For readers who are not familiar with COUNTER, I encourage you to go take a look at the plethora of free educational materials on our website (https://www.countermetrics.org/education). For those who are familiar with the standard but want to take their knowledge further, we’ve recently announced the COUNTER Academy, a 16-week in-depth online course that includes things like combining different types of data with COUNTER reports.
Hi Tasha,
While the code of practice has always required that bots be excluded, in practice the tools across our industry to do so are proving increasingly inadequate (including the current COUNTER list of robot agents at https://github.com/atmire/COUNTER-Robots). A problem that used to be manageable has been super-charged by AI-driven bots looking to crawl content in increasingly sophisticated ways, and there are many of us across the community that are exploring more effective ways to identify robotic activity. This trend has also been reported by others in social media and blog posts e.g. https://go-to-hellman.blogspot.com/2025/03/ai-bots-are-destroying-open-access.html.

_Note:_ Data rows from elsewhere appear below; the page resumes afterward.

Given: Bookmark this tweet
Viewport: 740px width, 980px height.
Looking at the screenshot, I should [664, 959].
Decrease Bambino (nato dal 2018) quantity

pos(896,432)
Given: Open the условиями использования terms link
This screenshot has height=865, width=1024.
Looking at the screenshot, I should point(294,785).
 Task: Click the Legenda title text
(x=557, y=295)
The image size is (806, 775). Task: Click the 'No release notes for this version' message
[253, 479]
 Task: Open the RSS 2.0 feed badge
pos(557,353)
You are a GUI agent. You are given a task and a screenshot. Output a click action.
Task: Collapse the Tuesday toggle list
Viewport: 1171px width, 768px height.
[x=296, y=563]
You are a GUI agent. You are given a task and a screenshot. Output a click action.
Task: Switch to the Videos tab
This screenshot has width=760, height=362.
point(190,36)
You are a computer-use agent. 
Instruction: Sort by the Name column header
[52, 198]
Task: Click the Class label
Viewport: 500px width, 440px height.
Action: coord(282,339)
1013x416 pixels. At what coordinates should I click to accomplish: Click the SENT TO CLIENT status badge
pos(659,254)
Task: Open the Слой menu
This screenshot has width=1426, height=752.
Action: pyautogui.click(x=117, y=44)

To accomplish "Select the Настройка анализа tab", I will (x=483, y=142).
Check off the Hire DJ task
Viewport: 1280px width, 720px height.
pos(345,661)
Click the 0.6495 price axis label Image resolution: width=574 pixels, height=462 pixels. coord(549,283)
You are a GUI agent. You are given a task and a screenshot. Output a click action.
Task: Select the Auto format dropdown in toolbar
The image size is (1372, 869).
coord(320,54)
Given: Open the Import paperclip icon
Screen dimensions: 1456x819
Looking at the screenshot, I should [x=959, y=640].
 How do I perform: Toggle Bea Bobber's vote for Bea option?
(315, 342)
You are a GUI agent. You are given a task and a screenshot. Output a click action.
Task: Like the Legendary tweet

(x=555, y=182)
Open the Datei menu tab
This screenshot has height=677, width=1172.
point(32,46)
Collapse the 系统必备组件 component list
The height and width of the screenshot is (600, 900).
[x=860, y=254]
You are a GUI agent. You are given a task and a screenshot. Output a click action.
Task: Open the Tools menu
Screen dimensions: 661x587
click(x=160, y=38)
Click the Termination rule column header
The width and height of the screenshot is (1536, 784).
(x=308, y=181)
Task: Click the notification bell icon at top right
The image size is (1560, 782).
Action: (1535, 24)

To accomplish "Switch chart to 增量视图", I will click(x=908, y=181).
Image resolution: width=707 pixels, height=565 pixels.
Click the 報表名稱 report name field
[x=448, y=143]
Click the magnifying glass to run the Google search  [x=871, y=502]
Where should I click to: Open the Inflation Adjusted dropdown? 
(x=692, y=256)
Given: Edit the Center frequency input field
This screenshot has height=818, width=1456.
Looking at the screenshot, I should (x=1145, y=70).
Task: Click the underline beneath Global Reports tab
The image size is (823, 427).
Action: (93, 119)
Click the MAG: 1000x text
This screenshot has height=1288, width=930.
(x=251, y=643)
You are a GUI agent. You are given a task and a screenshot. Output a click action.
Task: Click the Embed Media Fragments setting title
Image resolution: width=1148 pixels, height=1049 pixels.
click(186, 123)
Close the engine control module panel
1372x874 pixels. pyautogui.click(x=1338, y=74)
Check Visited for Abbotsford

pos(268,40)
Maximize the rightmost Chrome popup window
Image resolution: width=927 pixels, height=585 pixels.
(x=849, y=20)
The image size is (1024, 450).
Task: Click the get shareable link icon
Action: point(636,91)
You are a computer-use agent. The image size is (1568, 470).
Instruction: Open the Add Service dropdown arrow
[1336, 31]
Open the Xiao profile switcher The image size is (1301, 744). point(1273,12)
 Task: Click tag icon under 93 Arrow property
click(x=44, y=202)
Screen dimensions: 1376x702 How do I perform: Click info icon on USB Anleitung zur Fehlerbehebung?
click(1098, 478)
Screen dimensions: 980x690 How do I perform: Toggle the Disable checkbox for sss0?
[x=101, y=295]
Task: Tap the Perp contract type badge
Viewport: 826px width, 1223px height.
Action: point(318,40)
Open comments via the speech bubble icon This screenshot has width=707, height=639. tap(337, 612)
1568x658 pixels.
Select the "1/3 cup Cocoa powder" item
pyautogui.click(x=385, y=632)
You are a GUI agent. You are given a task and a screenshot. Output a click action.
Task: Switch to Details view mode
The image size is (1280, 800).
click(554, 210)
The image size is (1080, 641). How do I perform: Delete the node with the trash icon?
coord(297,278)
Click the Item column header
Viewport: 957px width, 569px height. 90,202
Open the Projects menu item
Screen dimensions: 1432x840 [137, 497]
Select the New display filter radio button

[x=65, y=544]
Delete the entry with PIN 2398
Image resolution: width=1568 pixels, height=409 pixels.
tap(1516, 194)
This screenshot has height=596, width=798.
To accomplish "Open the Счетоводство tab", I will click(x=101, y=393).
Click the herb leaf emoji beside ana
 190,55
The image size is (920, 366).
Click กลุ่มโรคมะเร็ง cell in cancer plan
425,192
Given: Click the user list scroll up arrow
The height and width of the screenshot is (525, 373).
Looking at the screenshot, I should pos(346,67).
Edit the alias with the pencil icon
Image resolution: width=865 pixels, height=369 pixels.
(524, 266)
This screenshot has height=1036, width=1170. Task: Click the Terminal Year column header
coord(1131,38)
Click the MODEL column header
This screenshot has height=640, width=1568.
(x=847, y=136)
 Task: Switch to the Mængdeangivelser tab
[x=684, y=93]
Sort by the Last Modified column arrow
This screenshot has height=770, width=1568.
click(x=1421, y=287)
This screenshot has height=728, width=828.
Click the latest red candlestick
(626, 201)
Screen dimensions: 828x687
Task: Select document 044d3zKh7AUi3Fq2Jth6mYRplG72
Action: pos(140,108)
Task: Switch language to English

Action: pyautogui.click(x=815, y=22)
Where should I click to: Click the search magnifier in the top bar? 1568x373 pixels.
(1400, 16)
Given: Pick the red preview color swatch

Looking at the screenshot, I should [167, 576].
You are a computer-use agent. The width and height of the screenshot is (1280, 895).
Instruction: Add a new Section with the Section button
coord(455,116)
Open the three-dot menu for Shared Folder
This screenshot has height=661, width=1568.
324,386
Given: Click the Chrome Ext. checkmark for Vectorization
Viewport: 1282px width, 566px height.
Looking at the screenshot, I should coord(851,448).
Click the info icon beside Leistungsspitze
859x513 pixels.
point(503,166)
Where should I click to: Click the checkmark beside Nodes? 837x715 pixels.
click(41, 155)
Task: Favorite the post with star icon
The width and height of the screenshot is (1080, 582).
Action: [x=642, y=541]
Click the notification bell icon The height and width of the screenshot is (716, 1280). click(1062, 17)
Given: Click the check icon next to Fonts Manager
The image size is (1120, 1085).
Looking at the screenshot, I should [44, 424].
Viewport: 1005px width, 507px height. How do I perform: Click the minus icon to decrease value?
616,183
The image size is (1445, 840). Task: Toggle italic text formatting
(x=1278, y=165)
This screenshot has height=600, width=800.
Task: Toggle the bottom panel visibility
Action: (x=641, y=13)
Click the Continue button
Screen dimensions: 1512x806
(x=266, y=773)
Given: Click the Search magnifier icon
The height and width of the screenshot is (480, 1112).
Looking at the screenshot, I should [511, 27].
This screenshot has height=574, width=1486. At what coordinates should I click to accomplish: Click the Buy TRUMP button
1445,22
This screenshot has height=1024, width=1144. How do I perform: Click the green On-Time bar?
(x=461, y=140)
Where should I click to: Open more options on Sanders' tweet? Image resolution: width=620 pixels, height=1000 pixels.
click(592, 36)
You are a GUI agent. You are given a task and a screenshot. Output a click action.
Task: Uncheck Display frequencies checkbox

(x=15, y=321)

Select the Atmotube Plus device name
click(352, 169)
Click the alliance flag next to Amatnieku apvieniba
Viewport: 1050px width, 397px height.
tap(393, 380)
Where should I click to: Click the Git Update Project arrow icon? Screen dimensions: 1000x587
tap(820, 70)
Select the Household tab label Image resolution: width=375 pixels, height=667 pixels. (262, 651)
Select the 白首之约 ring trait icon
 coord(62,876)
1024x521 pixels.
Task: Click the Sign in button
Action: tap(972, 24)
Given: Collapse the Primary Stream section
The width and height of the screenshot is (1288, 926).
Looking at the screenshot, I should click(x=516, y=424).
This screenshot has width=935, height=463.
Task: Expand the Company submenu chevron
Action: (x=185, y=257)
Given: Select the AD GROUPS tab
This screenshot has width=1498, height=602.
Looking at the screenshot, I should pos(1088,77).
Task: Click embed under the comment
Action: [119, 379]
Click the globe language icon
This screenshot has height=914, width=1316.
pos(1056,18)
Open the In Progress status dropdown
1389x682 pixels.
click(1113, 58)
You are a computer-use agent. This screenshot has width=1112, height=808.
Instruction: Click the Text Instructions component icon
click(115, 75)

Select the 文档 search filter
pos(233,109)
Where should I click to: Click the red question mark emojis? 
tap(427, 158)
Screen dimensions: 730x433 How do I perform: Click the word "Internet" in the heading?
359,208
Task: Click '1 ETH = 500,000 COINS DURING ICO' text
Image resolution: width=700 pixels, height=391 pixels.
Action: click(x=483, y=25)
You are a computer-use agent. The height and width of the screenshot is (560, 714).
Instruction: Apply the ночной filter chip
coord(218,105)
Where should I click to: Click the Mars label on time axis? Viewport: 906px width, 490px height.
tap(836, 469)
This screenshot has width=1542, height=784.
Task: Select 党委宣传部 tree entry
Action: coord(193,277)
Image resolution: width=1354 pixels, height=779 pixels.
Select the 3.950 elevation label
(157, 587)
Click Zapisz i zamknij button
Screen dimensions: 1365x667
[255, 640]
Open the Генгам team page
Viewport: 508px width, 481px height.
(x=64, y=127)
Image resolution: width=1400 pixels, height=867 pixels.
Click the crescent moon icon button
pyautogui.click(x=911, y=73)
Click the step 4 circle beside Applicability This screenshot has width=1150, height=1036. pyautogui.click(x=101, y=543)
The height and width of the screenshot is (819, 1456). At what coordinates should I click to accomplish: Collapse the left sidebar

In the meantime, robotic activity is absolutely slipping through into the aggregate unattributed usage of open content. I’ve personally had conversations with multiple publishers who are concerned about how this activity reduces the value of their open access usage statistics.
As LibLynx processes 100 million+ authentication and analytics events monthly, we’re particularly motivated to find better solutions. Our technical roadmap for this year includes a project to analyse our usage logs to find better ways to identify robotic activity, so that we can send misbehaving bots to the naughty chair (https://blog.cloudflare.com/ai-labyrinth/), and do a better job of understanding and communicating human vs robotic-generated usage.
Finally, a shout out to Charles Watkinson from UMP. Charles and I were at a table together at the NISO preconference on OA usage that you also attended, Tasha. He noted that not all robotic activity is bad, and more reporting on robotic usage is interesting. Exploring new ways to communicate ‘good’ robotic activity beyond that envisaged by COUNTER’s existing TDM usage reporting may be interesting.
Great, I’ll be in touch again about Liblynx contributing to the projects we have on the go about bots (as mentioned in the original comment) and AI metrics.